Rising Feed Costs Hit Rainbow Chicken Profits

SOUTH AFRICA - Rainbow Chicken reports a drop in first-half-year profits due to increasing feed prices.
calendar icon 24 November 2010
clock icon 3 minute read

Yesterday (23 November), South Africa's Rainbow Chicken posted a 5.2 per cent dip in first-half profit, hit by soft consumer demand and said it expects a rise in feed prices in the second-half, reports Africa Business News.

Rainbow, South Africa's largest processor and marketer of chicken, reported headline earnings per share for the six-months to end-September of 55.2 cents from 58.2 cents in the same period last year.

Headline earnings are the main profit gauge in South Africa and exclude certain one-off, financial and non-trading items.

The company said poultry prices were under significant pressure as recession-hit consumers spend warily.

Retailers in Africa's biggest economy, which emerged from a recession in the third quarter of last year, have been squeezed as their customers battle with unemployment and high debt.

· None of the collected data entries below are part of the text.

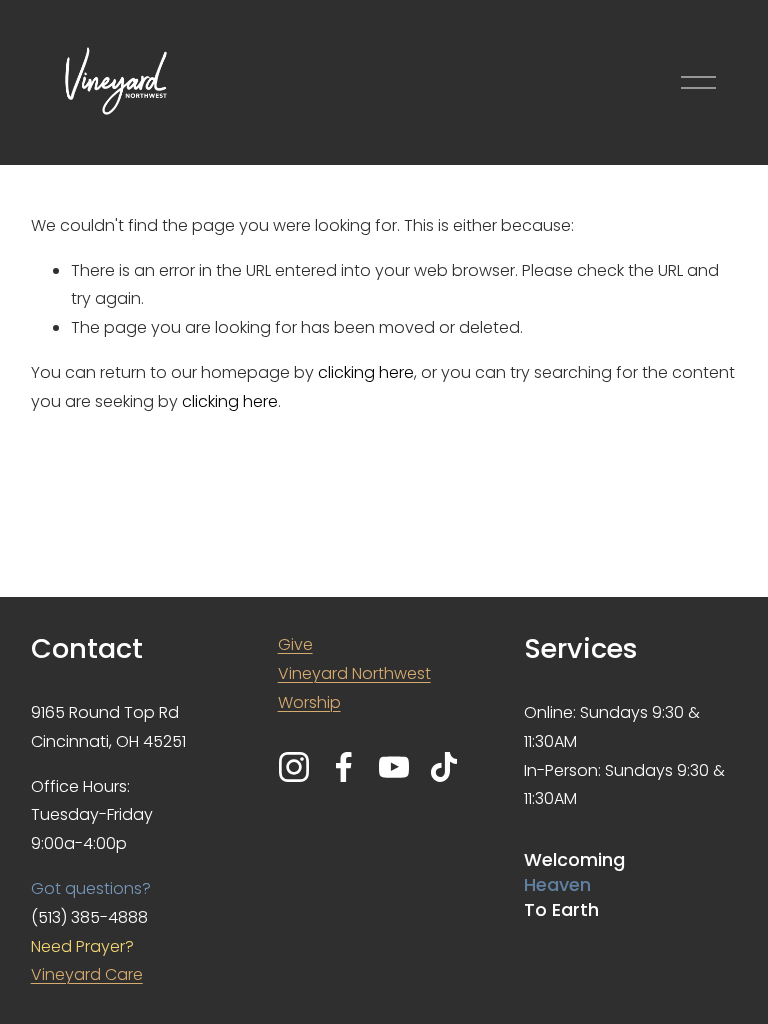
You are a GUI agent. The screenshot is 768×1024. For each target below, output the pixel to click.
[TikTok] (444, 767)
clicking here (366, 372)
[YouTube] (394, 767)
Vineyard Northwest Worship (354, 688)
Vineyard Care (87, 974)
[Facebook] (344, 767)
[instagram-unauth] (294, 767)
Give (295, 644)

But the slow economic recovery and interest rates, which are at their lowest in 30 years, have inspired some retailers to make upbeat calls for consumer demand in the coming year.

Rainbow said revenue inched up 0.7 per cent to 3.4 billion rand (ZAR; US$483.4 million).

The company said its expects feed prices to be marginally higher in the next six months maize and soya prices climb. South African benchmark yellow maize MAYc1, primarily used for feed, has surged from around ZAR1,100 per tonne in June to around ZAR1,400 per tonne.

Rainbow declared an interim dividend of 28 cents, unchanged from the same time a year earlier, concludes the report in Africa Business News.